§ **INFORMATION SUPPLIED**:
--------------------
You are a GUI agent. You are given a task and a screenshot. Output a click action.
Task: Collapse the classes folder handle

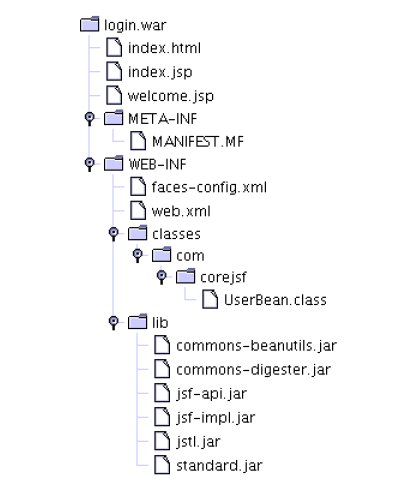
--------------------
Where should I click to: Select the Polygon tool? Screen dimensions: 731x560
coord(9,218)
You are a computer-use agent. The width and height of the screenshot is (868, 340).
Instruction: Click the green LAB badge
--------------------
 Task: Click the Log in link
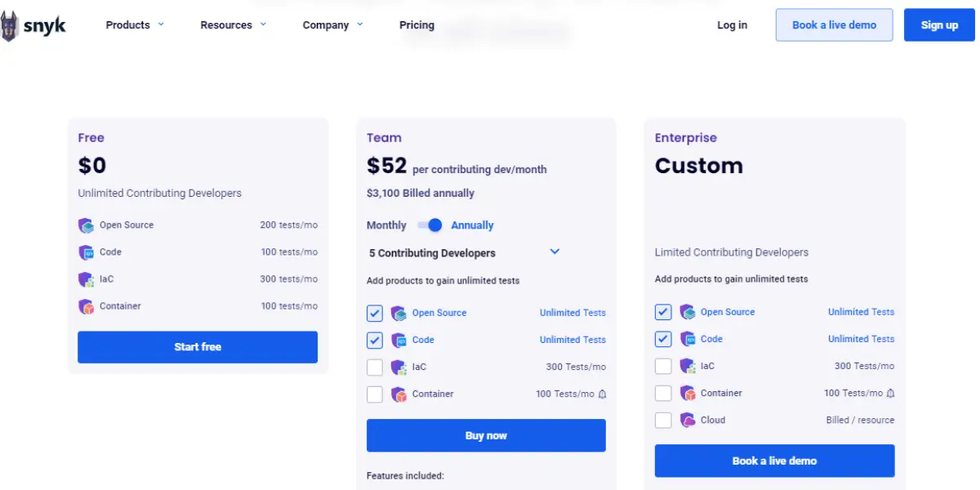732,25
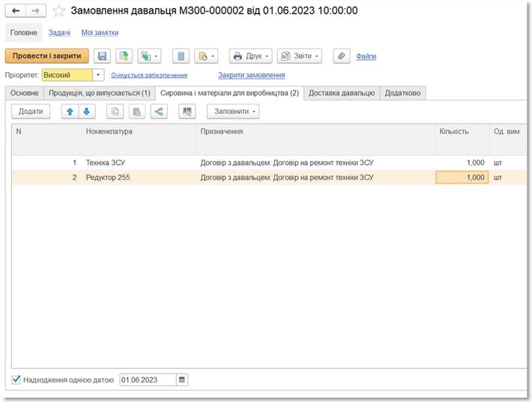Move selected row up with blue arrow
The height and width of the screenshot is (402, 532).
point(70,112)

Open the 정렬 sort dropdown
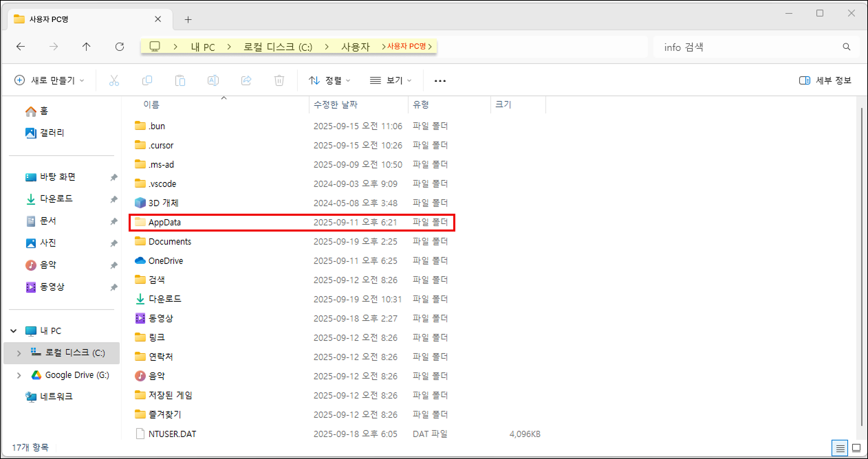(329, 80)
--------------------
§ **PROBLEM STATEMENT**: Each line in the listing above from the one containing "Where should I" through the one containing "Instruction: Click the green LAB badge" should be repeated exactly, and no other line.

§ **ANSWER TO THIS TASK**:
Where should I click to: Select the Polygon tool? Screen dimensions: 731x560
coord(9,218)
You are a computer-use agent. The width and height of the screenshot is (868, 340).
Instruction: Click the green LAB badge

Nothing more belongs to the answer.